── SUPPLIED MATERIAL
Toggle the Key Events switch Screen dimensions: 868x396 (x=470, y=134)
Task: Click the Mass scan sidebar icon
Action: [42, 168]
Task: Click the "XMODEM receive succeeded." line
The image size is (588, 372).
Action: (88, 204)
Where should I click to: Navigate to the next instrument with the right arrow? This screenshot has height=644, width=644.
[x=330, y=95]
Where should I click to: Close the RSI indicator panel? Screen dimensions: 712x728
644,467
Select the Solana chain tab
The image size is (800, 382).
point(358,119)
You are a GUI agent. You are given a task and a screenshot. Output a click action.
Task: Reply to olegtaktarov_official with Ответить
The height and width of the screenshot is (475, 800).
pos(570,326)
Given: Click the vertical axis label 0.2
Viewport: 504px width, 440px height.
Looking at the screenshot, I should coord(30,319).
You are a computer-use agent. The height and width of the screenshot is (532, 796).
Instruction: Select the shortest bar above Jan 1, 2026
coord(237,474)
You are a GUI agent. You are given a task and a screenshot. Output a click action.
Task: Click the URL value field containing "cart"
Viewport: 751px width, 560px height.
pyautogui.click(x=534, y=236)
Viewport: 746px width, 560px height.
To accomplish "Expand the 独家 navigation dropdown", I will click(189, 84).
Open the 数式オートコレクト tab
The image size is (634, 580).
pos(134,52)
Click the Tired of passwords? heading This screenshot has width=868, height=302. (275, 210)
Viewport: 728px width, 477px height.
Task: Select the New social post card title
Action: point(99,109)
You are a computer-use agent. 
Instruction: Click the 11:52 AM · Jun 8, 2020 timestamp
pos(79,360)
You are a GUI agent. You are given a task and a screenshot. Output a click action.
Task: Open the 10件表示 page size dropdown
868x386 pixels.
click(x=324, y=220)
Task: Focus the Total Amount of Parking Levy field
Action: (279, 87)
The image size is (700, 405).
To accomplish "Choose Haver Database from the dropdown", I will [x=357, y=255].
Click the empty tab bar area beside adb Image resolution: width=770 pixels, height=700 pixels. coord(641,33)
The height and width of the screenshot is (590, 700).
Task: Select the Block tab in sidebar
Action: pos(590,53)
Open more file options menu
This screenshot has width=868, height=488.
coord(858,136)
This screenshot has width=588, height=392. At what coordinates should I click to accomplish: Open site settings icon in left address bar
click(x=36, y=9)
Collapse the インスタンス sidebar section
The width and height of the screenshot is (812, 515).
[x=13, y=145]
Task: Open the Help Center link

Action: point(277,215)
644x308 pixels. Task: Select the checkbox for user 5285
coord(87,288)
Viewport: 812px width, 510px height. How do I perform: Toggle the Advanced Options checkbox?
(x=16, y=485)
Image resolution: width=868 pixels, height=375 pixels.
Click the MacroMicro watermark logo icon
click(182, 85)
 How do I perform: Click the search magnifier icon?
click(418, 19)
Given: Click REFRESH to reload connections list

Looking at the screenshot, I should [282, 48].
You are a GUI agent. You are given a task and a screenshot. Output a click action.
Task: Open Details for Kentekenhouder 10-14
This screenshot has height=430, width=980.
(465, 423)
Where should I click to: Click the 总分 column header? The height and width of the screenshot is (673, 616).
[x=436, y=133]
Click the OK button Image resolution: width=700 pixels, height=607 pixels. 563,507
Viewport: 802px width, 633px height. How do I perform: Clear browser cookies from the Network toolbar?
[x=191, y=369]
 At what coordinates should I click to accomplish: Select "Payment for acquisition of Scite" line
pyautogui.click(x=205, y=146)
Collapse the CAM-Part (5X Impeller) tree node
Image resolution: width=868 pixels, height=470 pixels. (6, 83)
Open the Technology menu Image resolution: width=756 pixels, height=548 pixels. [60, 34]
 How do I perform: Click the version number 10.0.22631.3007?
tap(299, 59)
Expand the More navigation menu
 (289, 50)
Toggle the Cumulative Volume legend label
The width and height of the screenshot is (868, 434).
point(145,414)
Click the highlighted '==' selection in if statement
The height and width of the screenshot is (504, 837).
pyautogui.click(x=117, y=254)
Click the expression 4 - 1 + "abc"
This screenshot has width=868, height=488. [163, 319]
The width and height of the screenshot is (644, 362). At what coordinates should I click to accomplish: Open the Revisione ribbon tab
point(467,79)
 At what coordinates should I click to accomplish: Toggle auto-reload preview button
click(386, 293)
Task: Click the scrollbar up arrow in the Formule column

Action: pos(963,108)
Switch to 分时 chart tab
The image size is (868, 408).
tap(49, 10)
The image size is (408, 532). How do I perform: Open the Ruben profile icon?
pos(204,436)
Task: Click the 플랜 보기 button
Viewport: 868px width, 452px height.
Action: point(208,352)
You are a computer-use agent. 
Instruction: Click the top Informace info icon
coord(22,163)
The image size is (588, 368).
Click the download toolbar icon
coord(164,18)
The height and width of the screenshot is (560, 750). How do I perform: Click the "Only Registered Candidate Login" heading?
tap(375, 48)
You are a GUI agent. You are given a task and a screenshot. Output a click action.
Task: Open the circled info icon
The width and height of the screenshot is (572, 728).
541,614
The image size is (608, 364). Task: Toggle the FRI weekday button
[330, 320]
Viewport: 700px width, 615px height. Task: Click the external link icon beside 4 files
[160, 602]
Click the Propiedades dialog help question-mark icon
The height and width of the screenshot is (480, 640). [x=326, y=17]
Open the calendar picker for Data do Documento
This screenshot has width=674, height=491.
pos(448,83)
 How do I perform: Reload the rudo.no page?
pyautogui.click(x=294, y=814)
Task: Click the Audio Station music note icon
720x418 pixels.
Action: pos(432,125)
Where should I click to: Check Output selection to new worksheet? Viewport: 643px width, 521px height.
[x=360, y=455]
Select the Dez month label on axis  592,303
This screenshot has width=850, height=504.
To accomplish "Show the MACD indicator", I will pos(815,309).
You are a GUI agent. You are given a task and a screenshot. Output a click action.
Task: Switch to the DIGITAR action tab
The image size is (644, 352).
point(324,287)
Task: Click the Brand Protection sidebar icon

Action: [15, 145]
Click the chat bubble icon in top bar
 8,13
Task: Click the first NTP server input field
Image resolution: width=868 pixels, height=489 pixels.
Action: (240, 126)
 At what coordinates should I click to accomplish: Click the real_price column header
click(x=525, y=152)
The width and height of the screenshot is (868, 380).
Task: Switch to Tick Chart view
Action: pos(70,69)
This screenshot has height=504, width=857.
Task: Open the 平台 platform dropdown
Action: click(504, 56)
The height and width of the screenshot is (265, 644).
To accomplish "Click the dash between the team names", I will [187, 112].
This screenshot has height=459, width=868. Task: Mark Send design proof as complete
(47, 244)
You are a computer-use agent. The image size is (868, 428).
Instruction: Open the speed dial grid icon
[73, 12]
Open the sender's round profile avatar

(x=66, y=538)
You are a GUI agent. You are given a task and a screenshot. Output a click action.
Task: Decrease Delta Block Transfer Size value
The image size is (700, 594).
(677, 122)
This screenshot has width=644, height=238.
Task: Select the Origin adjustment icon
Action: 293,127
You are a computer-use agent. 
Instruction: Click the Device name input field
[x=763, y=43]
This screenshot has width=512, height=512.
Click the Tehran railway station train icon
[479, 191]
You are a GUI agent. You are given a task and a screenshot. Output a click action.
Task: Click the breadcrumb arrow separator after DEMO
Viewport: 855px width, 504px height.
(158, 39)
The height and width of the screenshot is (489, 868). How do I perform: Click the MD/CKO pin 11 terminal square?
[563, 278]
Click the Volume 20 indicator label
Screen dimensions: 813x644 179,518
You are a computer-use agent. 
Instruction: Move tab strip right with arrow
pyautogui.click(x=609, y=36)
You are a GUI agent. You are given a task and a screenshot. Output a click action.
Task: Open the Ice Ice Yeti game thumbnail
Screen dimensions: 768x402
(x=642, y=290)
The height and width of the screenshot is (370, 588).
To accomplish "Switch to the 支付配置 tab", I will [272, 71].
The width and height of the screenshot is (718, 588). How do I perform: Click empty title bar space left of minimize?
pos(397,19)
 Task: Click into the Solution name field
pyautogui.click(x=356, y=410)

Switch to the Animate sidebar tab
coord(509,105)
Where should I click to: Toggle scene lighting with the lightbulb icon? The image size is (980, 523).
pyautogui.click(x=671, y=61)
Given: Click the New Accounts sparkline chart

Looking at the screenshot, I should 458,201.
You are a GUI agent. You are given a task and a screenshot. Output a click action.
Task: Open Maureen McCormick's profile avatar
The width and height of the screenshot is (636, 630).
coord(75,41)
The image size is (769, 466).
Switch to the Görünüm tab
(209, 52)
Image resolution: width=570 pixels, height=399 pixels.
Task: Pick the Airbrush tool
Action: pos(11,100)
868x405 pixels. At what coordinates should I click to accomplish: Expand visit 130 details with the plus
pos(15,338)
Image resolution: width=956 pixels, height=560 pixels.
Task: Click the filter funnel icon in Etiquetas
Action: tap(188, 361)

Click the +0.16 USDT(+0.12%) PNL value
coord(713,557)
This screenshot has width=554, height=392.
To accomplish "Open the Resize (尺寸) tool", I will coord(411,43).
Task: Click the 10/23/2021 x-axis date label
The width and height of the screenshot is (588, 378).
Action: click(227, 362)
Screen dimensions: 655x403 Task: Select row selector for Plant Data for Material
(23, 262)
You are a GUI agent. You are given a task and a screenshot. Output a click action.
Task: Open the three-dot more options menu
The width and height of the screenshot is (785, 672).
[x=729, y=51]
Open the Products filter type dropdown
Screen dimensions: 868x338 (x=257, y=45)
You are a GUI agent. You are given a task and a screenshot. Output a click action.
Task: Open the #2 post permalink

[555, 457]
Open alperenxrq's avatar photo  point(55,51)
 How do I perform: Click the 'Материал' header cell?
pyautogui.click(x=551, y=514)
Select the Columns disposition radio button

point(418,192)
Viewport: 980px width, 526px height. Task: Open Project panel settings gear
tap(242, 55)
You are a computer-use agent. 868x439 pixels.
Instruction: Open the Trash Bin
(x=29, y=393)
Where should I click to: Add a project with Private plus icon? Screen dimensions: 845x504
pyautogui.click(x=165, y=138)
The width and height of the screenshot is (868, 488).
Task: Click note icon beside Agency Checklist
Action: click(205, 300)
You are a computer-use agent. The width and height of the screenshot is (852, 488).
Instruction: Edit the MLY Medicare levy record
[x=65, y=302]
────
PROBLEM =
If a line of the data holds the string "axis", list it.

RESULT OF THE TASK =
Given: Click the vertical axis label 0.2
Select the Dez month label on axis  592,303
Task: Click the 10/23/2021 x-axis date label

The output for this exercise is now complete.